Like many Americans, regardless of their politics or whom they backed for president, Michaela Papa, MFA ’15, woke up on November 9 “feeling a lot of things.”
A graduate of the Emerson College Creative Writing program, Papa immediately started putting those feelings into words. While she felt better when she had finished, something was still missing.
She needed a bigger picture than just her own thoughts.
The result will be States of the Union, a compilation of nonfiction, fiction, poetry, art, photography, and interviews that captures the sentiments of a broad spectrum of Americans during the time between the election of Donald Trump and his inauguration as president. The book will be published and sold on Amazon, as well as, she hopes, in independent bookstores.
“I think the idea of a tangible print book that is a little time capsule of this crazy, giant, historical event that we’re living through is really exciting,” Papa said.
Before she got started, she began researching books of election reflection, figuring someone must have done one in 2008, when Barack Obama was elected the country’s first African American president. But to her surprise, she couldn’t find exactly what she was looking for, she said.

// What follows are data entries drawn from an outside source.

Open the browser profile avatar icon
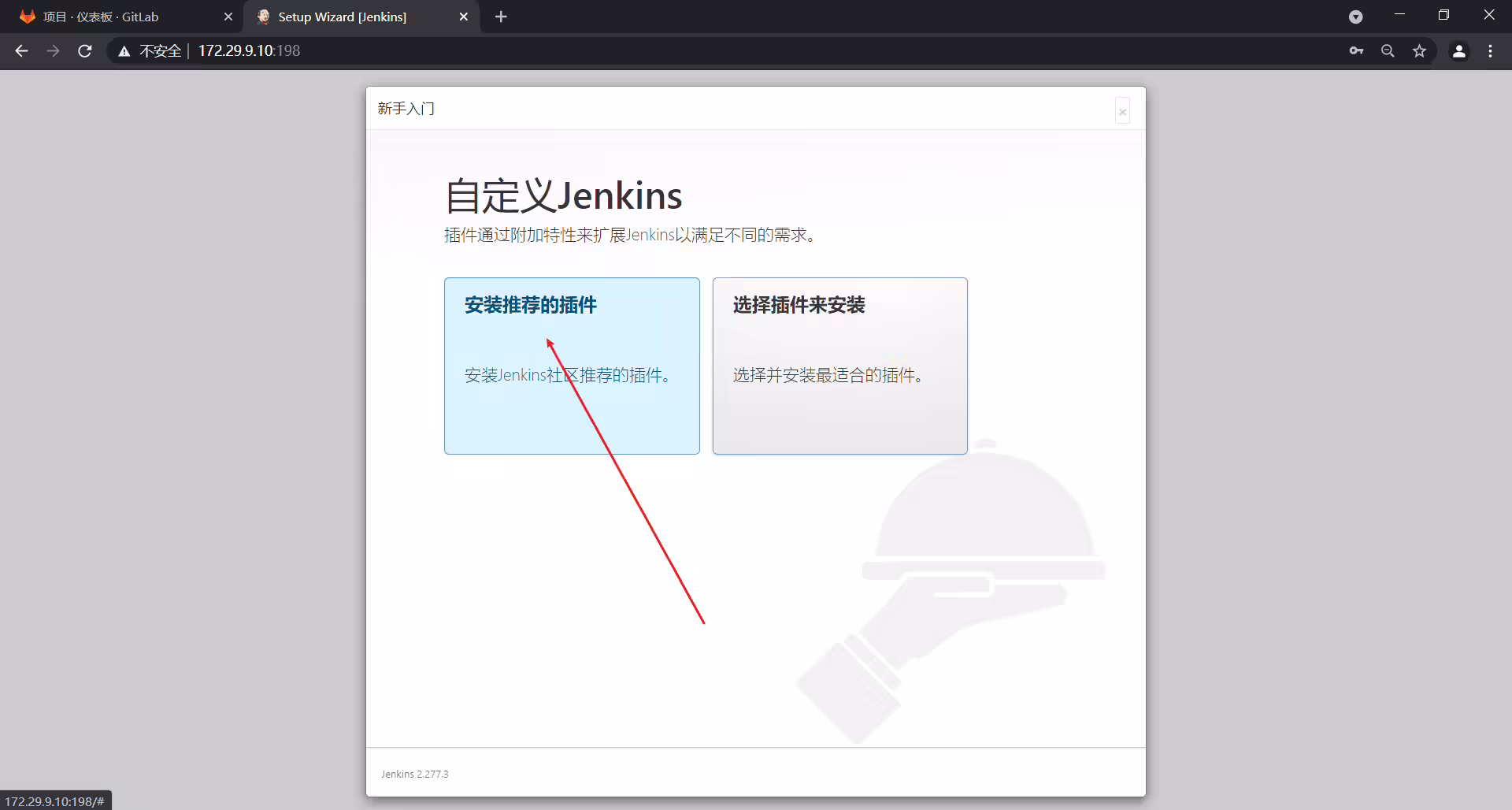Viewport: 1512px width, 810px height. tap(1458, 50)
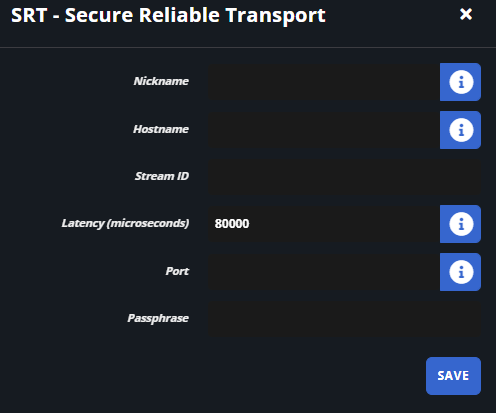496x413 pixels.
Task: Click the Passphrase label text
Action: (x=158, y=318)
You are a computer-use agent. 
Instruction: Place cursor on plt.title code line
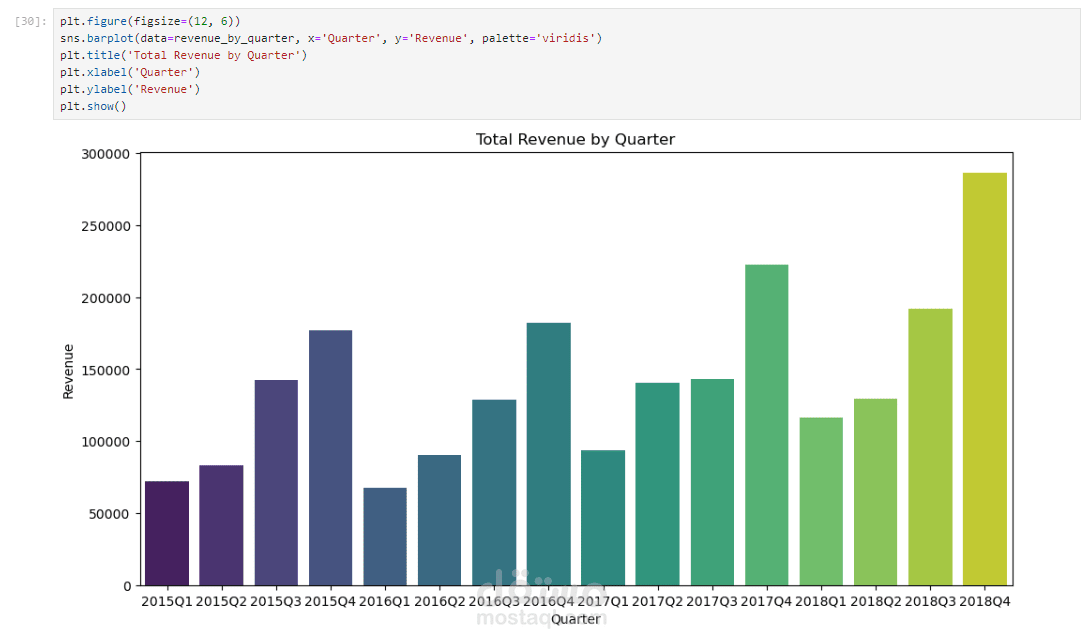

One of Papa’s first decisions in conceptualizing the book was to not include the piece she wrote the day after the election, or any of her own work for that matter. She would conduct interviews with “normal humans” and write short introductions, but her role would be strictly as an editor.
“My thoughts don’t really play into this book…and I sort of like that approach,” she said. “I sort of waffled back and forth on where I wanted to be with this book, and I think observer is the best place. People are really willing to talk and express themselves, especially if they’re not met with opposition.”
Papa said the goal of the project is to collect as many different voices as possible; she and the 10 or so Emerson MFA alumni and students who are helping her are looking for diversity in race, income, religion, age, gender, and geography. Submissions are welcome from Hillary Clinton supporters, Trump voters, and everyone else, and can take any creative form a contributor chooses, as long as it can be reproduced in a book. (Although Papa said her “pipedream” is to have a companion website for material that doesn’t make it into the book.)
To gather all that material, Papa and her team have been using social media, include Facebook groups, and directly soliciting schools and organizations via email. The interviews Papa is conducting are with people she knows or hears about from various walks of life.
Already, she said, she’s been shocked by how enthusiastic people have been.
“I thought maybe my cousin would submit and I’d say, ‘Cool,’ and move on, but so many people are getting behind this,” she said. “I think people are really receptive to having a platform for their voice that won’t get interrupted by a screaming uncle.”
Papa said what really excites her about the project is that it’s preserving a discrete and fleeting moment of time. Deadline for submissions is January 27, 2017—just long enough to pull in reflections of Inauguration Day, but nothing from Trump’s actual presidency.
“I think reading this book 100 days into the new presidency will be interesting to see,” said Papa, who plans to date every piece in the book down to the day. “Going forward, you can place on an exact timeline when a teacher in suburban Connecticut said this, and where that falls in the timeline of the bigger history.”
Of course, there has been no shortage of reflection about the 2016 election since November 8 in the media. News organizations have gone to great lengths to talk to “ordinary Americans” about their lives and their votes, and professional writers and thinkers have poured their thoughts on where we are as a nation into the pages of prestigious periodicals.
But States of the Union will be a forum for ordinary people to express what they’re thinking, in their own words, Papa said.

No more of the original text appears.